* Compiti ed esercizi:
1. Cita dall'articolo su Obama a Wall Street il brano compreso tra "Quando arriva nella" e "pilastri della riforma.", estremi inclusi.
2. Stabilisci se le affermazioni seguenti concordano con l'articolo su Obama a Wall Street. Per ciascuna rispondi sì o no e riporta tra virgolette le parole dell'articolo che lo decidono.
(a) La sala della Cooper Union richiama l'eredità di Abramo Lincoln.
(b) Obama propone di abolire l'uso dei derivati.
(c) Davanti al presidente erano riuniti 1.000 manager.

* Estratto:
■ ■ ■ ■ ■
Obama "Wall Street fermi i suoi lobbisti"




Barack ai banchieri: "Cambiare il sistema per evitare nuove crisi, dovete aiutarci a fare la riforma"

Wall Street Barack Obama sbarca a Wall Street e chiede alle banche di condividere la riforma del sistema finanziario «necessaria per scongiurare nuove crisi».

Quando arriva nella sala della Cooper Union di Lower Manhattan, un luogo che evoca l’eredità di Abramo Lincoln, il presidente sa di avere di fronte un parterre di 700 manager in gran parte scettico sulla riforma varata dalla Camera e in discussione al Senato di Washington. La scelta di venire qui nasce dalla volontà di affrontare di persona critiche e avversari. Obama lo fa subito: «I testi di legge rappresentano miglioramenti importanti nonostante i furiosi tentativi di ostacolarli da parte di lobbisti, molti dei quali sono sicuro lavorano per voi». Da qui l’appello: «Anziché battervi contro di noi, unitevi a noi nell’interesse della nazione». E’ il tentativo di spingere i banchieri a rompere il patto d’azione con l’opposizione repubblicana a Washington e per riuscirci Obama spiega nel dettaglio il valore dei quattro pilastri della riforma.

Primo: «Proteggere il sistema dal rischio di nuove crisi» e scongiurare la caduta delle «banche troppo grandi per fallire» applicando la «norma Volcker» - dal nome dell’ex presidente della Federal Reserve Paul Volcker - sulla «limitazione delle dimensioni delle banche e dei rischi che possono assumersi».

Secondo: «Più trasparenza sui mercati» regolando, e non abolendo, l’uso dei derivati che innescarono la crisi dei subprime fino al punto da essere definiti dal guru Warren Buffett «armi finanziarie di distruzione di massa».

Terzo: «Mettere in atto la massima protezione dei consumatori finanziari» facendo nascere un’Agenzia che «farà rispettare le regole e garantirà il flusso delle informazioni» per chiunque Quarto: «Assegnare più potere agli azionisti» su salari e bonus dei top manager per evitare che si trasformino nei «perversi incentivi che hanno contribuito alla crisi».

E’ questa la piattaforma che Obama propone alla comunità degli affari per accompagnare la ripresa di un’economia che «è tornata a crescere con il più rapido rovesciamento di tendenza degli ultimi 30 anni». Ma affinché ciò possa avvenire le banche devono fermare i «battaglioni di lobbisti dell’industria finanziaria che arrivano a Capitol Hill e ricevono milioni di dollari per influenzare l’esito dei dibattiti in aula diffondendo informazioni errate» e fomentando «il cinismo della politica».
■ ■ ■ ■ ■
* Elenco mostrato:
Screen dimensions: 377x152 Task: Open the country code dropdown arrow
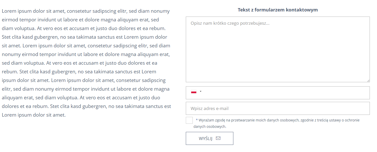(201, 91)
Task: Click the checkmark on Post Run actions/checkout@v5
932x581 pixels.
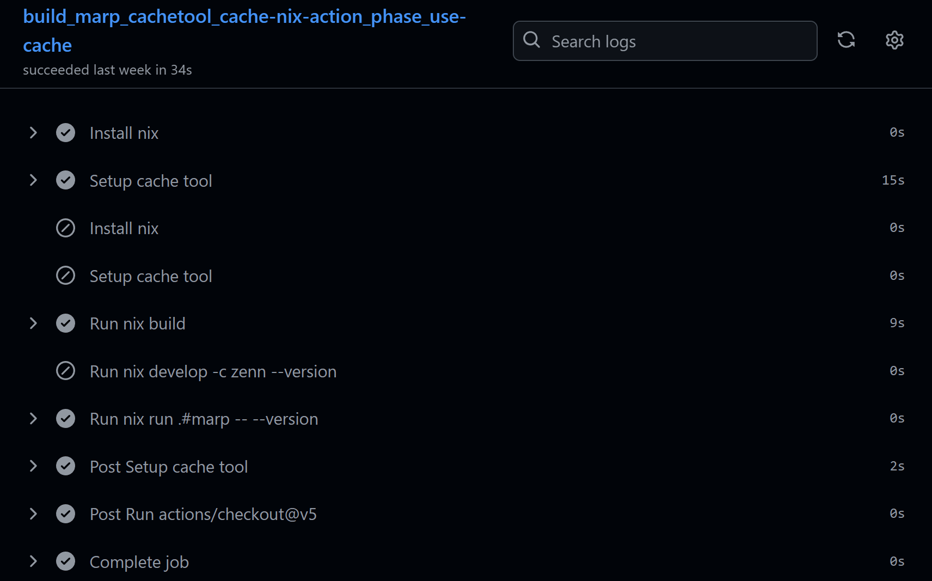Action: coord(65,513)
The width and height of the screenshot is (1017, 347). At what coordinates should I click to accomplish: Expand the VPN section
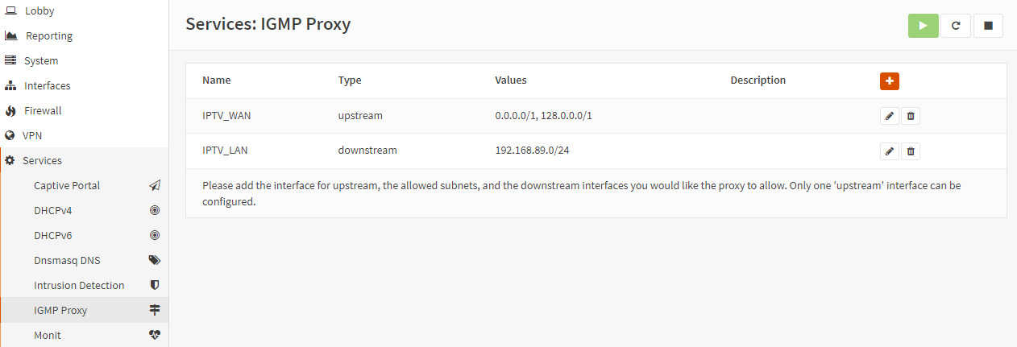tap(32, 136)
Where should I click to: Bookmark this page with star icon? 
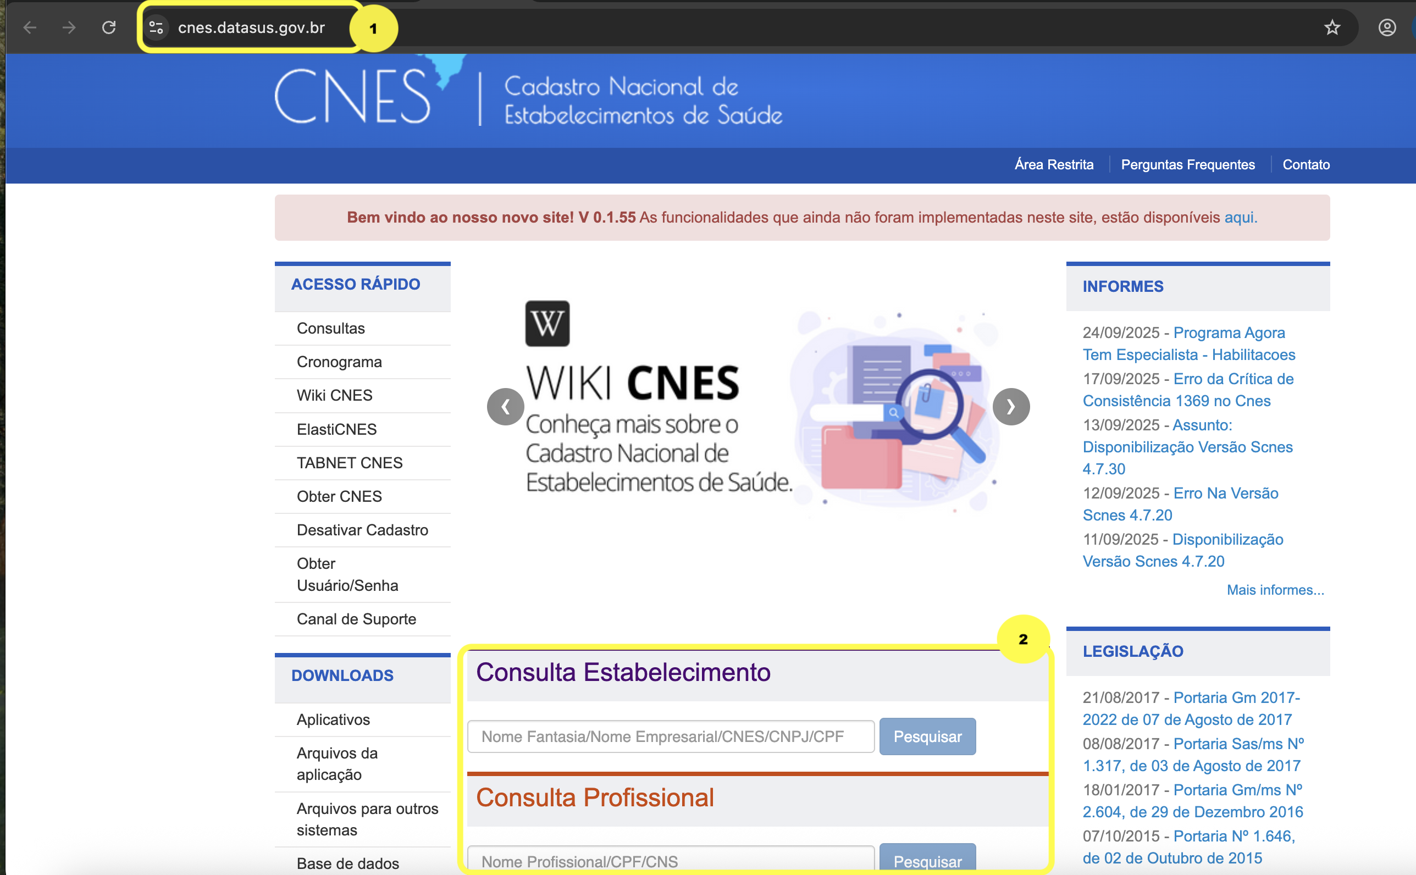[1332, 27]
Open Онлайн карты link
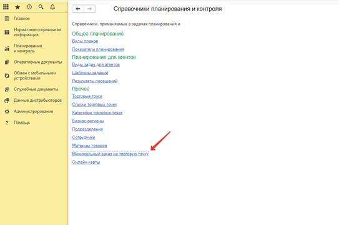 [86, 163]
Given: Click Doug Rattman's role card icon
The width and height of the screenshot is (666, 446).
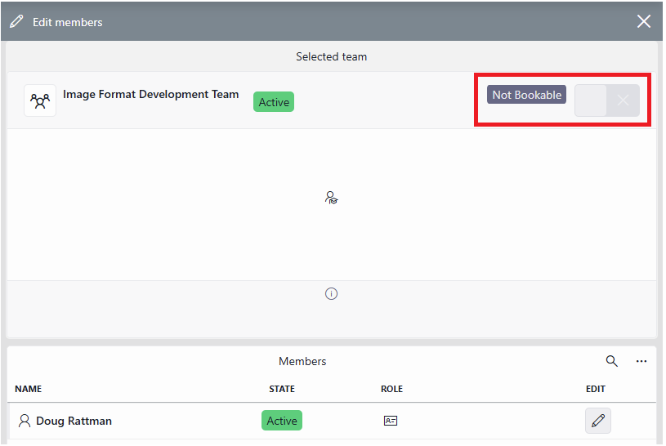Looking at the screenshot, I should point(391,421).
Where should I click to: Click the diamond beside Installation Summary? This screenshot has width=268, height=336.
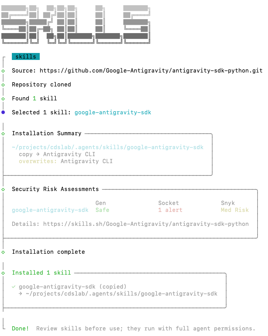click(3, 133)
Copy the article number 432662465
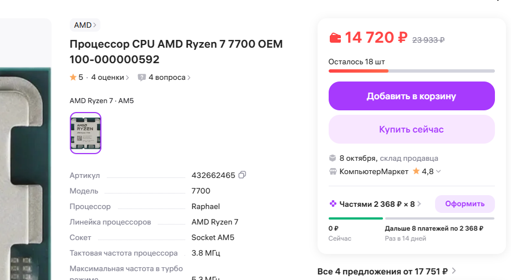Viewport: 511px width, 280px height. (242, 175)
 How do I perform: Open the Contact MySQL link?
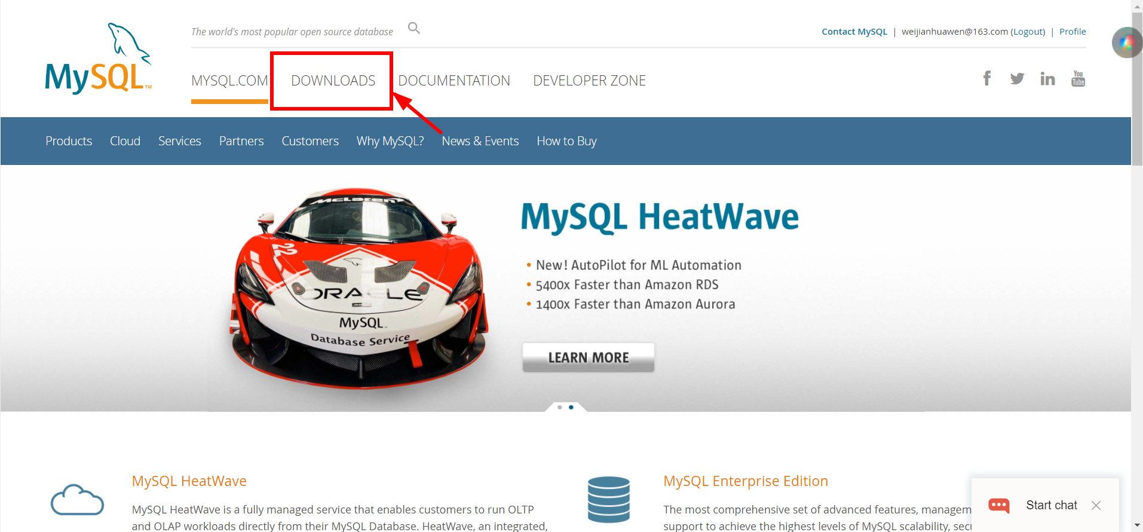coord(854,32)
■ ■ ■ ■ ■
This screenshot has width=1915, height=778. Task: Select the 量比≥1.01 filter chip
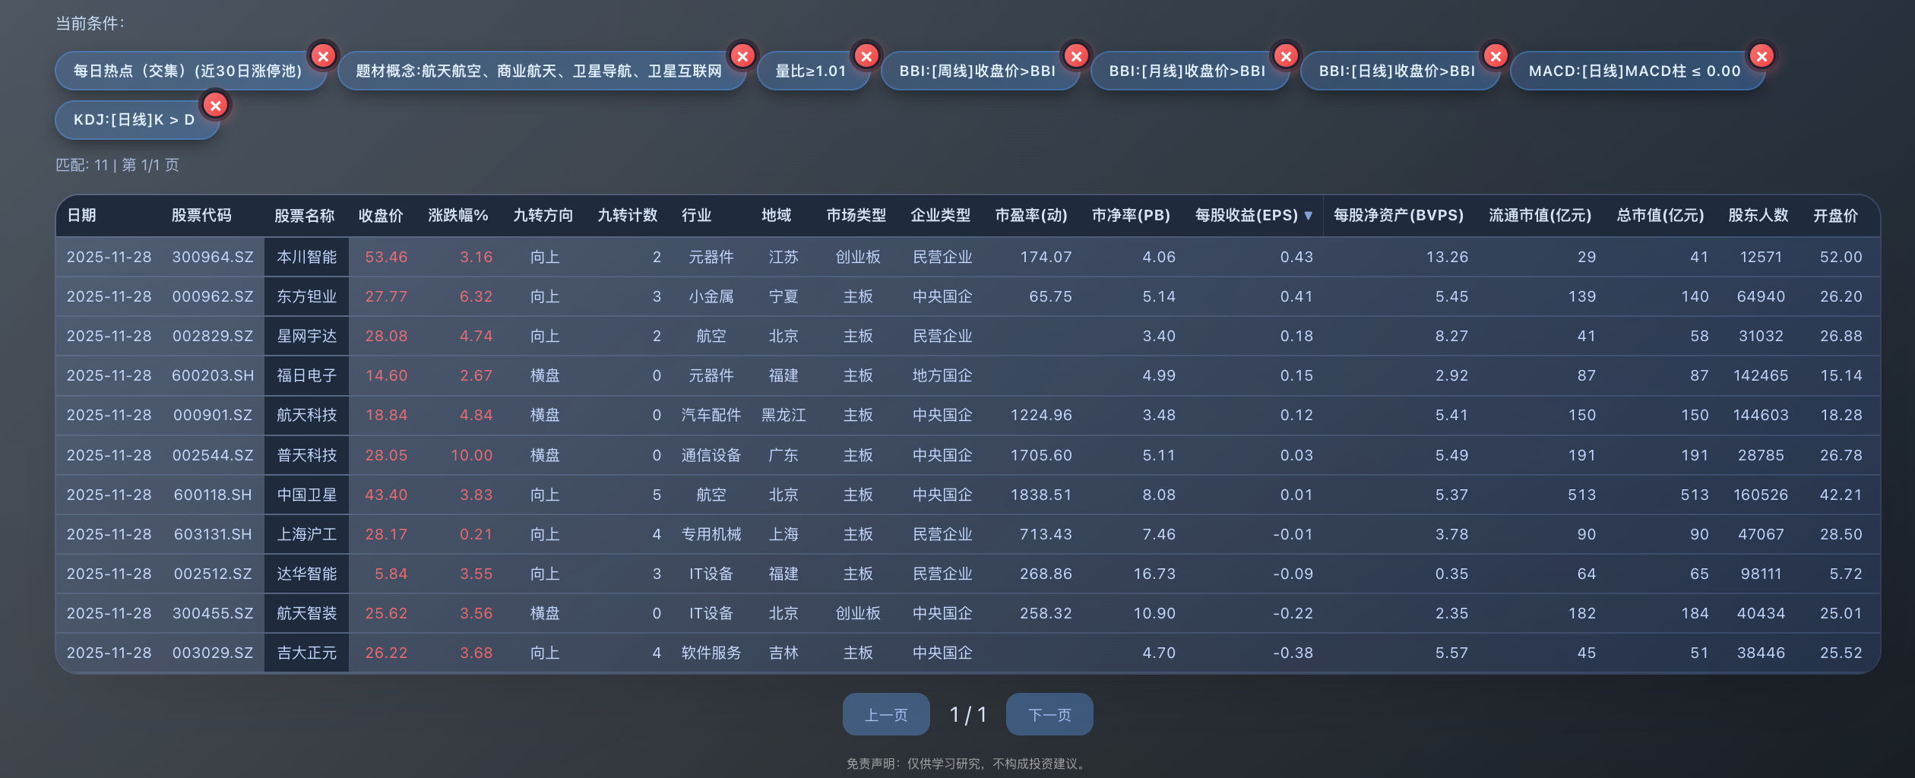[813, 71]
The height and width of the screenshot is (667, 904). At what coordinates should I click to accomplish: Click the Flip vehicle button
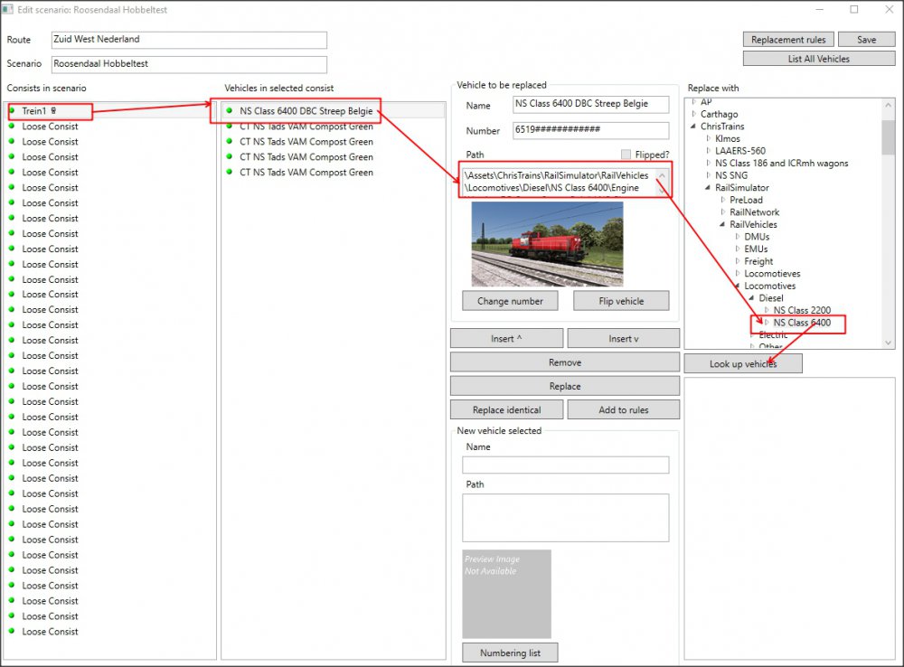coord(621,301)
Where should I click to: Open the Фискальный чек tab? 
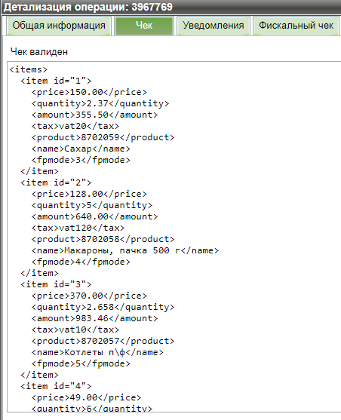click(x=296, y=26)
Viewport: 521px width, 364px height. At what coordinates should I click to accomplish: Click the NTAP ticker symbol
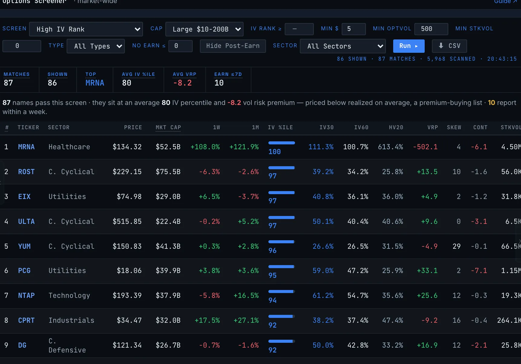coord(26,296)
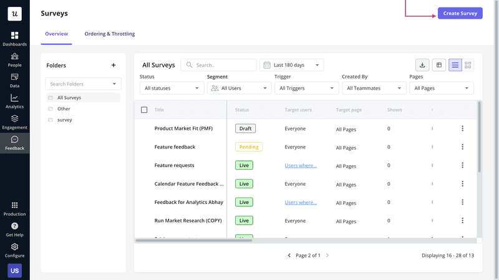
■ ■ ■ ■ ■
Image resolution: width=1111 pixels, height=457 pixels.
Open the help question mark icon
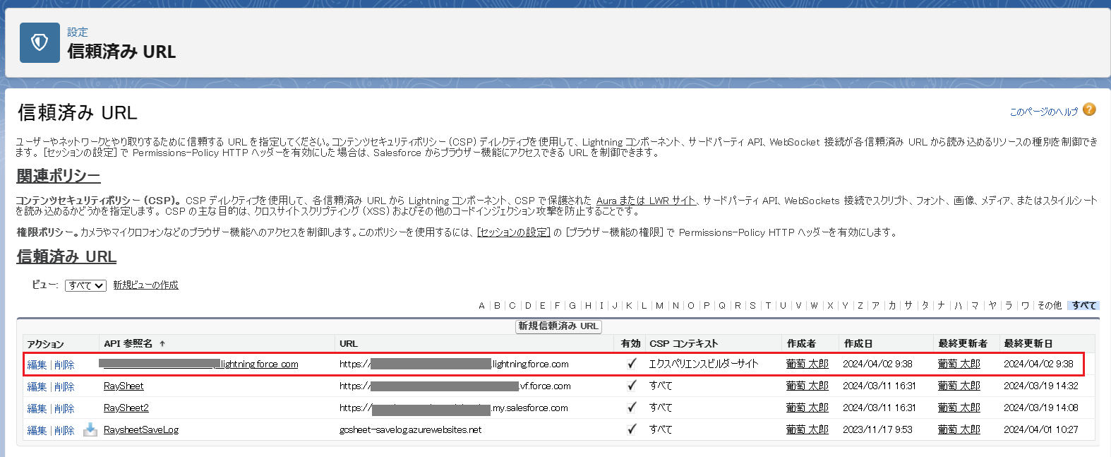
■ ■ ■ ■ ■
* Soluzioni in ordine:
1.
Quando arriva nella sala della Cooper Union di Lower Manhattan, un luogo che evoca l’eredità di Abramo Lincoln, il presidente sa di avere di fronte un parterre di 700 manager in gran parte scettico sulla riforma varata dalla Camera e in discussione al Senato di Washington. La scelta di venire qui nasce dalla volontà di affrontare di persona critiche e avversari. Obama lo fa subito: «I testi di legge rappresentano miglioramenti importanti nonostante i furiosi tentativi di ostacolarli da parte di lobbisti, molti dei quali sono sicuro lavorano per voi». Da qui l’appello: «Anziché battervi contro di noi, unitevi a noi nell’interesse della nazione». E’ il tentativo di spingere i banchieri a rompere il patto d’azione con l’opposizione repubblicana a Washington e per riuscirci Obama spiega nel dettaglio il valore dei quattro pilastri della riforma.

2.
(a) Sì: «un luogo che evoca l’eredità di Abramo Lincoln».
(b) No: «regolando, e non abolendo, l’uso dei derivati».
(c) No: «un parterre di 700 manager».